During the 1980s period, he worked on successful albums and singles for a variety of artists. His collaborations included Naked Eyes debut album Burning Bridges (1983), which included the US Top 10 hit "Always Something There to Remind Me" and Captain Sensible, with whom he co-wrote hits such as "Glad It's All Over", "There Are More Snakes Than Ladders", and "One Christmas Catalogue".

One of his early works was on A-ha's debut album, Hunting High and Low (1984). Although his original production of "Take On Me" was later re-recorded and remixed by Alan Tarney, Mansfield's influence on the album's sound was significant, helping to shape the band's signature synth-driven pop style.

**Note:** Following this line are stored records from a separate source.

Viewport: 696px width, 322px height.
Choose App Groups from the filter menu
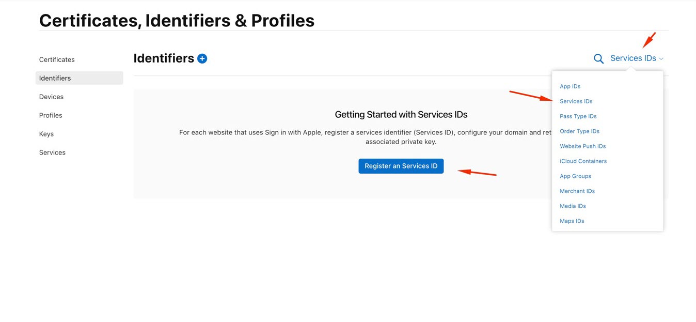(x=576, y=176)
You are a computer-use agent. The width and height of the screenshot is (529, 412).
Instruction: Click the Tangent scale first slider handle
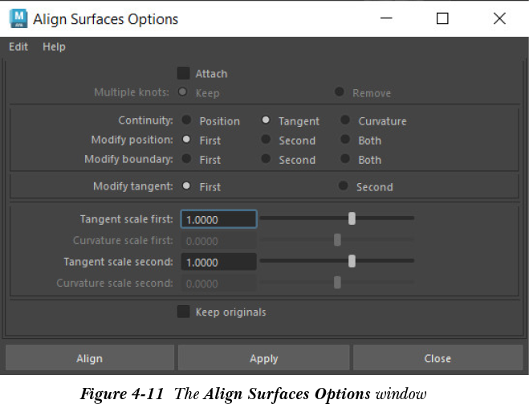click(x=352, y=218)
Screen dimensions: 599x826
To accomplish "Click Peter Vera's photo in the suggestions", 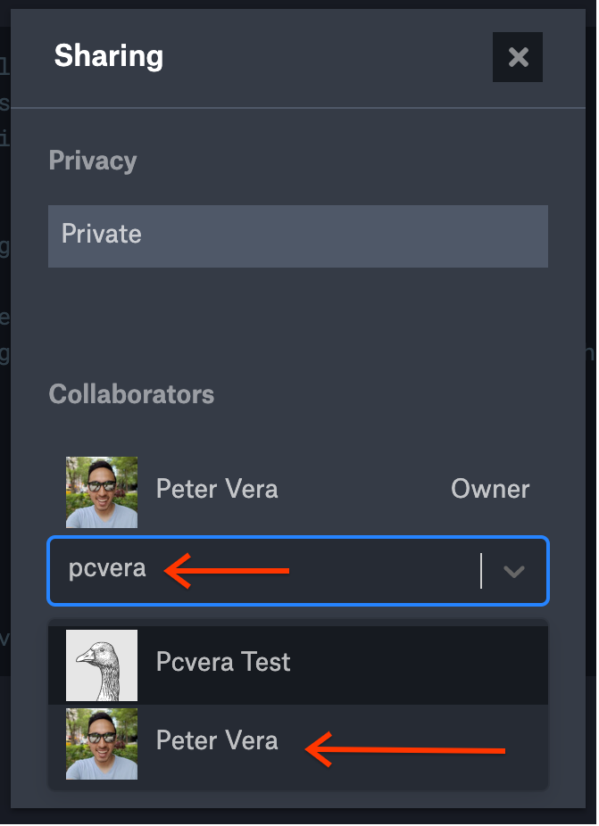I will [102, 744].
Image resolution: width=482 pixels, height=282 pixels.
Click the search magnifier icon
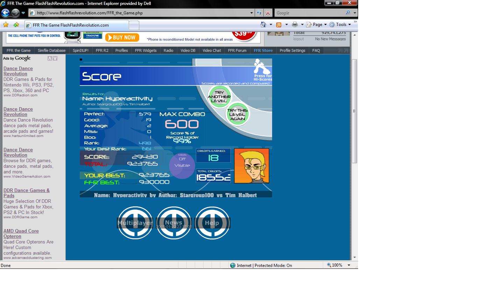pos(348,13)
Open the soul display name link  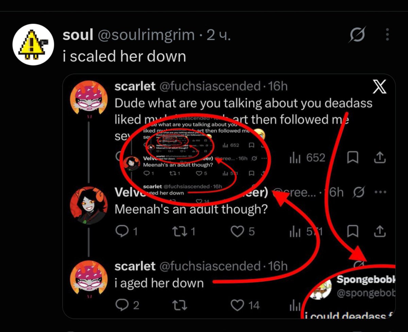tap(78, 35)
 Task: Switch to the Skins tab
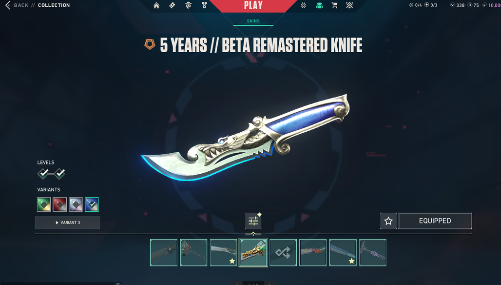(253, 21)
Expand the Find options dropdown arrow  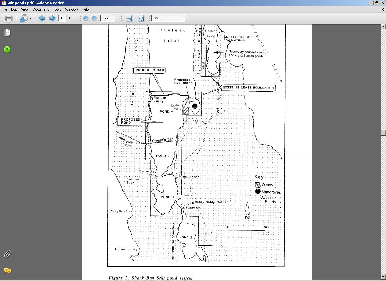[186, 18]
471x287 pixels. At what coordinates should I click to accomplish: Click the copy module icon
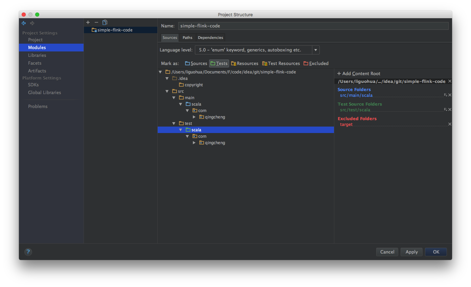tap(105, 22)
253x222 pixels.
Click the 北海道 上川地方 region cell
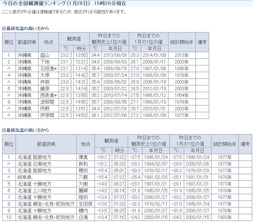tap(34, 191)
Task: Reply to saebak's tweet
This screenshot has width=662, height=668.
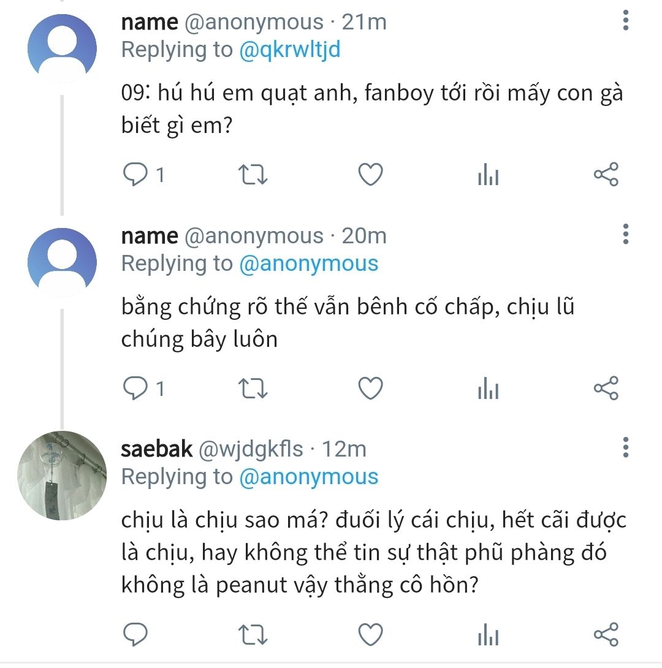Action: point(134,634)
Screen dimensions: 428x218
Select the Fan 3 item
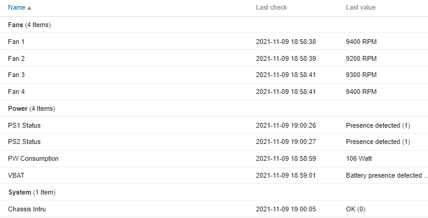coord(16,75)
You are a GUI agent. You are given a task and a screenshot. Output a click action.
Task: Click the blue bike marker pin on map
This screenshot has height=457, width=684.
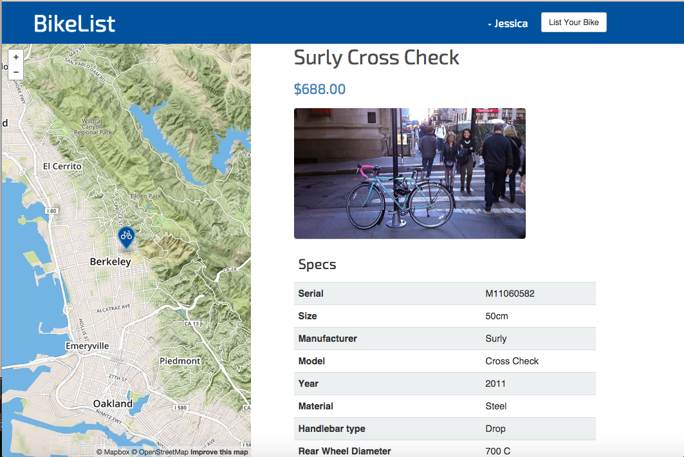tap(127, 238)
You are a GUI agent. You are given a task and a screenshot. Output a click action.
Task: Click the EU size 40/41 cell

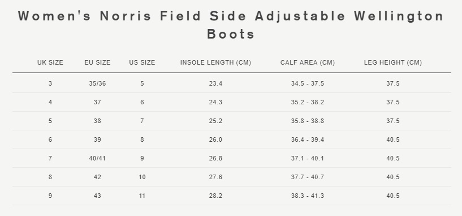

Mansfield also contributed to albums, including XXX by Miguel Bosé, Showpeople by Mari Wilson, and Bouncing Off the Satellites by the B-52's. Additionally, he worked with Vicious Pink, Jean Paul Gaultier, and After the Fire.

In the 1990s he produced the No.1 debut album Puntos Cardinales for Ana Torroja and in 2001, Online for the Latvian band Brainstorm amongst other production works.

Mansfield's work has featured in various television productions, advertisements and films including Earth Girls Are Easy (1988), Romy and Michele's High School Reunion (1997) and Hysterical Blindness (2002).

== Musical style and influence ==
Mansfield's music is distinguished by his pioneering use of synthesizers and electronic instruments, including the Korg 700s, Roland VP-330, Prophet 5, and Fairlight CMI.